Morrus said:
I think you can distill any of the six ability scores into a hundred different components. At some point you have to sya "OK, it's fine to generalise". The INT/WIS division is arbitrary, as is the STR/CON difference (endurance is a facet of strength and not even slightly related to your ability to resist a cold); and I don't dare to delve into the minefield that is CHA.
The game isn't about simulating reality numerically; it's about a a [short] list of arbitrary scores which roughly define a character. In themselves, they're hardly enough (why not a stat for appearance?), but they work for the purpose for which they're designed.
It's simplistic, but it works. Realism would require a hundred different stats. but we ant a playable game, not a reality simulator.
Exactly.
I liked discussions of these sort once, but nowadays I find them of little use. Because there is really no reason why you should divide things in 6 rather than 2 rather than 12 rather than 100 rather than 20...
The 3.0 skill system had a purpose (not the only purpose): to create a second-tier distinction of abilities, underneath the one of the 6 abilities.

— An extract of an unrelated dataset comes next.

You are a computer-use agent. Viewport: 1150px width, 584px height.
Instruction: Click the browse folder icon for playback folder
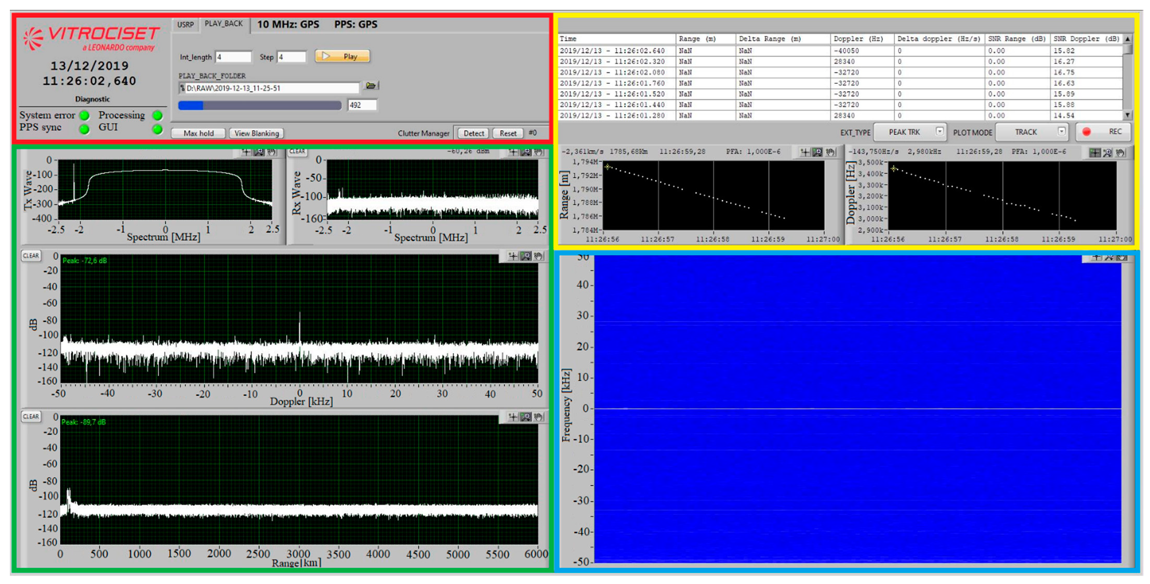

About 40 skills were created, which represent specialized uses of the 6 abilities, and that was a good choice of numbers 6 -> 40.
Early products from 3rd party added lots of new skills into the fray, partially misunderstanding skills for additional abilities like feats. The discussion concentrated on skills alone, not in relation to ability scores, and was polluted by the usual tendency of every gamer to make characters more powerful rather than less powerful: so the original usefulness inbalances between skills were "fixed" by suggesting merging of less-useful skills (same result could have been achieved by splitting the best ones, but no one wants a weaker PC).
Because there is really no reason to have a specific number of skills if you look at them in a vacuum, and every number is ok, but it feels better for you PC to get more abilities for the same price, many if not actually MOST of the gaming groups have lowered the skill list progressively more. At some point, if you never stop, you eventually end up with 6 skills... equivalent to the 6 ability scores!
Then at the same time some (but in this case, it's not widespread) some groups feel the need to differentiate between more than 6 different ability. Note that you could actually do the opposite here too: there is no reason why you couldn't just have 2 ability scores, "Body" and "Mind".
Personally I think this reveals that there is always a drive for differentiating, because differentiating allows for more combinations i.e. more diversity between characters. The opposite drive is simplificating, for the sake of making the game easier. There is no true point in between, you just need to make your choice. But I think it's important to see that ability scores and skills together achieve something greater than individually: because when you want a "dexterous" PC and an "agile" PC, you can already have them, just by balancing them differently between Dex and different skills.